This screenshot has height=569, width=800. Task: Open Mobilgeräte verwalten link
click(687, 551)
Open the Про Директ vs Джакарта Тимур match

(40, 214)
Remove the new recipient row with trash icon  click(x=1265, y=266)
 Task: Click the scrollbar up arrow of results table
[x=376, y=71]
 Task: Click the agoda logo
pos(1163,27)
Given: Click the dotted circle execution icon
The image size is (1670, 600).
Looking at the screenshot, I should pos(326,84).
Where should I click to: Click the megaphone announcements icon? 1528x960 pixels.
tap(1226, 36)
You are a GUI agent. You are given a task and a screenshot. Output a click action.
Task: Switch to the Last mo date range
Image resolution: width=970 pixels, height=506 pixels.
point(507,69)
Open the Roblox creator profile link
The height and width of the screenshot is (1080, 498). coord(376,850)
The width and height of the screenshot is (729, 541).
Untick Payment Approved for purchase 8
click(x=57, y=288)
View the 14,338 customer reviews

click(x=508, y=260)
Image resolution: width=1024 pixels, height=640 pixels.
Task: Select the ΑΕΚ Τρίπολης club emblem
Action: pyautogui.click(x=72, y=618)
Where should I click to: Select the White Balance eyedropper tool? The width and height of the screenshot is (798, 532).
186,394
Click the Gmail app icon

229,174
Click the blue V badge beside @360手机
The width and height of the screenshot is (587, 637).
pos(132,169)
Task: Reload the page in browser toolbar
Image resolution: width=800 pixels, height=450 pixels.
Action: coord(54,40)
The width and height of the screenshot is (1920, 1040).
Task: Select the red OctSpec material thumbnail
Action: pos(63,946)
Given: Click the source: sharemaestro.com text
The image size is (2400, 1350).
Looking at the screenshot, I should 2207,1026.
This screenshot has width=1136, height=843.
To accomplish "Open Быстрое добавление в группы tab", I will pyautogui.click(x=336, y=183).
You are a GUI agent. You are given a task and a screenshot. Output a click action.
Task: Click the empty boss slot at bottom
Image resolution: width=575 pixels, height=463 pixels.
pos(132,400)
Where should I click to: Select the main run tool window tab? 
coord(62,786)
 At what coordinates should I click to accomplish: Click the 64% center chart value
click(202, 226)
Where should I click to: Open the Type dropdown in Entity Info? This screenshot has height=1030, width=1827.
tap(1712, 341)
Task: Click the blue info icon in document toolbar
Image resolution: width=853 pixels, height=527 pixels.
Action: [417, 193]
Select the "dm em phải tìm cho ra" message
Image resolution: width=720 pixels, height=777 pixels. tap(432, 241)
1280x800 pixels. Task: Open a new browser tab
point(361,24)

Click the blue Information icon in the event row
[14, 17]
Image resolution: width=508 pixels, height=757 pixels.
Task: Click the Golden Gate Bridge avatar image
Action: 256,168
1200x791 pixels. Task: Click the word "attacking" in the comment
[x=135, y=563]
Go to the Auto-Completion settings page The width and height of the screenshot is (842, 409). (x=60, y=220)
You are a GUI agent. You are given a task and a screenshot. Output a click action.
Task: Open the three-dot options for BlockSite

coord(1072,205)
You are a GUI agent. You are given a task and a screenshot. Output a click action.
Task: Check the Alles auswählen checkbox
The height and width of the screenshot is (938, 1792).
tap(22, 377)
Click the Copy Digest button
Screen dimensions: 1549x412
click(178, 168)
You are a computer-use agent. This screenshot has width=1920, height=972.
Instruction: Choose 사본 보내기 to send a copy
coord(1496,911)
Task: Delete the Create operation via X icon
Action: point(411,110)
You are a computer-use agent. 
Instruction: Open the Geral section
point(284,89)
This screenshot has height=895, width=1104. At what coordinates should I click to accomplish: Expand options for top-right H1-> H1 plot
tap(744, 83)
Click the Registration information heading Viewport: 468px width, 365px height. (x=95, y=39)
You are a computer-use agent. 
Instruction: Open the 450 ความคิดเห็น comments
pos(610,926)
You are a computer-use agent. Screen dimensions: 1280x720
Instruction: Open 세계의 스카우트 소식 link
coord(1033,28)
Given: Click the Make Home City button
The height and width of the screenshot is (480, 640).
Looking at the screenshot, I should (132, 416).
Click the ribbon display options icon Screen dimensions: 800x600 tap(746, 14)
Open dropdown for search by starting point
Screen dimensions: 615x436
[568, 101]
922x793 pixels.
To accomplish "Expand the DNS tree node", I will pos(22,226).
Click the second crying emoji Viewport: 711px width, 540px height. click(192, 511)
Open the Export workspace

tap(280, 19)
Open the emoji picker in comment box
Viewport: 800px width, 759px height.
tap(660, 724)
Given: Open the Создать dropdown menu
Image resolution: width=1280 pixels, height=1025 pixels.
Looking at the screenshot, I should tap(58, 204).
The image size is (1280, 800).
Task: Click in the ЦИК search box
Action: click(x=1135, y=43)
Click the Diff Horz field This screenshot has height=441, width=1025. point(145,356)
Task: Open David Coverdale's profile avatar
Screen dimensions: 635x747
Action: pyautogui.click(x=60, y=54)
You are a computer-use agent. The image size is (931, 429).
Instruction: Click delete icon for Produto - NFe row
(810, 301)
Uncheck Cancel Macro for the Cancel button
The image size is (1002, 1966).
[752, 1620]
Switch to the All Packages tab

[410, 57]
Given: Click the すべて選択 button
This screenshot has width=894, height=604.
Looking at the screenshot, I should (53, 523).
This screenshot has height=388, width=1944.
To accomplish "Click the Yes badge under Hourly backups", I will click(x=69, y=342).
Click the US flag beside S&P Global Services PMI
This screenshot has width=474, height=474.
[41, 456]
◇ ◇ ◇ ◇ ◇ ◇ ◇
What this task involves →
In the entries above, find every line holding the word "computer" and copy it out.

Answer area →
You are a computer-use agent. This screenshot has width=1920, height=972.
You are a computer-use agent. 
You are a computer-use agent. 
You are a computer-use agent. Screen dimensions: 1280x720
You are a computer-use agent. The image size is (931, 429).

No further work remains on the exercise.